Mr William Adams analyst of Basemetals.com said that world zinc prices of 77 cents per pound this week are almost 40% lower than the 2008 peak of USD 1.28 reached in early March 2008 and are below marginal productions costs due to huge metal surplus and weak demand in major zinc consuming regions.
Mr Adams expects spot zinc to trade in the short to medium term from the low of 77 cents to a high of 88 cents. Independent nonferrous metals consultant Mr Angus MacMillan is even more bearish, telling clients to expect spot zinc prices to fluctuate in a range of 68 cents per pound and 82 cents.
The Merrill Lynch Global Metals Team this month reduced its 2008 price forecast to 93 cents.
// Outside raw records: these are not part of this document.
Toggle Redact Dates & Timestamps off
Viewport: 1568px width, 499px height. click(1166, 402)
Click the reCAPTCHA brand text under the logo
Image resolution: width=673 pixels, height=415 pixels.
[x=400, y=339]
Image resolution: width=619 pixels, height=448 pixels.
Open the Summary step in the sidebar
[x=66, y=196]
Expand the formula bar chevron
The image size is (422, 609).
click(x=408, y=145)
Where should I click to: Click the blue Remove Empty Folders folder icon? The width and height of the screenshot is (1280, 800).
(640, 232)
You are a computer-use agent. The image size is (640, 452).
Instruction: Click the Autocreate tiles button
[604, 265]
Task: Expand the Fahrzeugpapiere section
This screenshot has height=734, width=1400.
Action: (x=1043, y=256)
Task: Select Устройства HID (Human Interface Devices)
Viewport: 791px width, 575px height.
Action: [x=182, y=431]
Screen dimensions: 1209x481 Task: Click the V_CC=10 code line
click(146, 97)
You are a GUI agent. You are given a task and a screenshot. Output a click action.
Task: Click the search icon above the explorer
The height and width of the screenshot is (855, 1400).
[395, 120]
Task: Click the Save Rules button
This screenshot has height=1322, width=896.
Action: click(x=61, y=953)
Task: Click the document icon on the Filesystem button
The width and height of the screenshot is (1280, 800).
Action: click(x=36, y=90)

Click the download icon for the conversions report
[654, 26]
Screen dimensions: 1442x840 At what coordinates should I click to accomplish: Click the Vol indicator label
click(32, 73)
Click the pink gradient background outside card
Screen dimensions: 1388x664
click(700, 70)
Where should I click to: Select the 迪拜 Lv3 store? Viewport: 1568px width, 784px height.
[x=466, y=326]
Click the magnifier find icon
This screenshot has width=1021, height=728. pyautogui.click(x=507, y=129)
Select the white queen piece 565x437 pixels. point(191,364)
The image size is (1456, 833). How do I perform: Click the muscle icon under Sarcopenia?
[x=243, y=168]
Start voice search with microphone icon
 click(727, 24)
Through August 2008, spot zinc on the London Metal Exchange has averaged 98 cents per pound as compared with USD 1.17 for all of 2007. The Merrill Lynch forecast for 2009 is 90 cents per pound while the consensus outlook of 60 analysts is 86 cents.
Mr David Lipschitz analyst at Merrill Lynch points out that zinc is extremely sensitive to economic downturns since purchasing is 50% to construction, which has entered a phase of low activity, declining in the North America, Europe and non China Asia.
Mr Lipschitz notes that inventories are not at comfortable levels so top producer China's ability to absorb rising domestic output should be keenly watched. He forecasts that the zinc market will remain in surplus, rising to 304,000 tonnes in 2009 from just 45,000 tonnes in 2008.
The analysts say large zinc metal surpluses, lately around 160,000 tonnes and weakened demand across Europe and in non China Asian nations will be price depressants for some time to come.